BEGIN EXTRACT

Louis Hooffstetter says: “I’ve often wondered how and why temperatures are adjusted in the first place, and whether or not the adjustments are scientifically valid. If this has been adequately discussed somewhere, can someone direct me to it? If not, Steve, is this something you might consider posting here at WUWT?”
A good review is Peterson et al.: Homogeneity adjustments of in situ atmospheric climate data: A review, Int. J. Climatol., 18, 1493–1517, 1998.
http://onlinelibrary.wiley.com/doi/10.1002/%28SICI%291097-0088%2819981115%2918:13%3C1493::AID-JOC329%3E3.0.CO;2-T/abstract
I recently published a blind validation of the most-used and most advanced homogenisation algorithms. This article also includes the references of the articles describing these algorithms in detail.
http://www.clim-past.net/8/89/2012/cp-8-89-2012.html
To accompany this article, I wrote a blog post with a (hopefully) more easy to read introduction on the main reasons for inhomogeneities in the historical climate record and the main ideas behind the homogenisation algorithms:
http://variable-variability.blogspot.com/2012/01/homogenization-of-monthly-and-annual.html
I hope these links help you find your way into the scientific literature.

phi
June 24, 2012 1:57 am

Carrick,
“When phi argued with Mosher, one of the authors of BEST’s code, over BEST’s capabilities, that was the funniest moment on the thread for me.”
The funniest interventions could be yours. We spoke with Steven Mosher of the ability to disable the implicit homogenization in BEST. This implicit homogenization is the result of the segments adjustments. If you disable this setting, there is simply no results.
“Right up there with phi claiming that tree rings make better thermometers than real ones.”
Yes, this is the case, proven for tree rings densities in the medium term (10-100 years). You still have a lot to learn.

END EXTRACT
BEGIN MATERIAL PROVIDED

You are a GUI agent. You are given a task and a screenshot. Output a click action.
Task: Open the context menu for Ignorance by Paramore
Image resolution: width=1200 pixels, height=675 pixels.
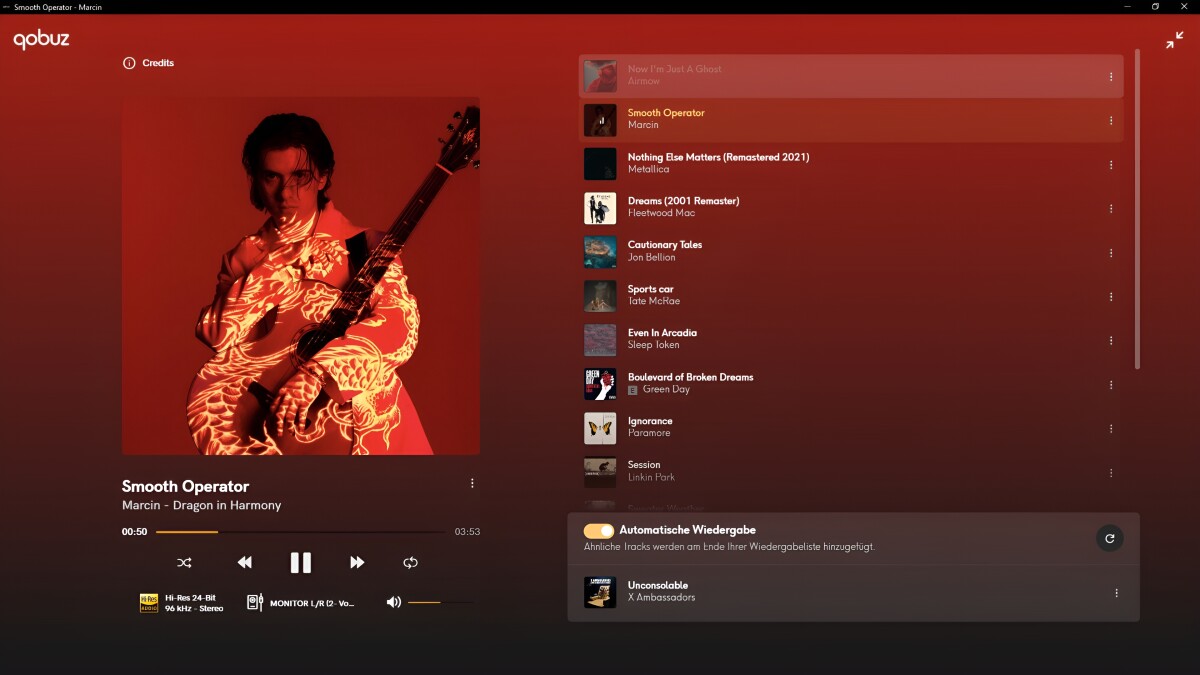coord(1111,428)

END MATERIAL PROVIDED

=== TO DO ===
Write out the stretch of the temperature-adjustment discussion from "The funniest interventions" through "lot to learn.", word for word.

=== THE SOLUTION ===
The funniest interventions could be yours. We spoke with Steven Mosher of the ability to disable the implicit homogenization in BEST. This implicit homogenization is the result of the segments adjustments. If you disable this setting, there is simply no results.
“Right up there with phi claiming that tree rings make better thermometers than real ones.”
Yes, this is the case, proven for tree rings densities in the medium term (10-100 years). You still have a lot to learn.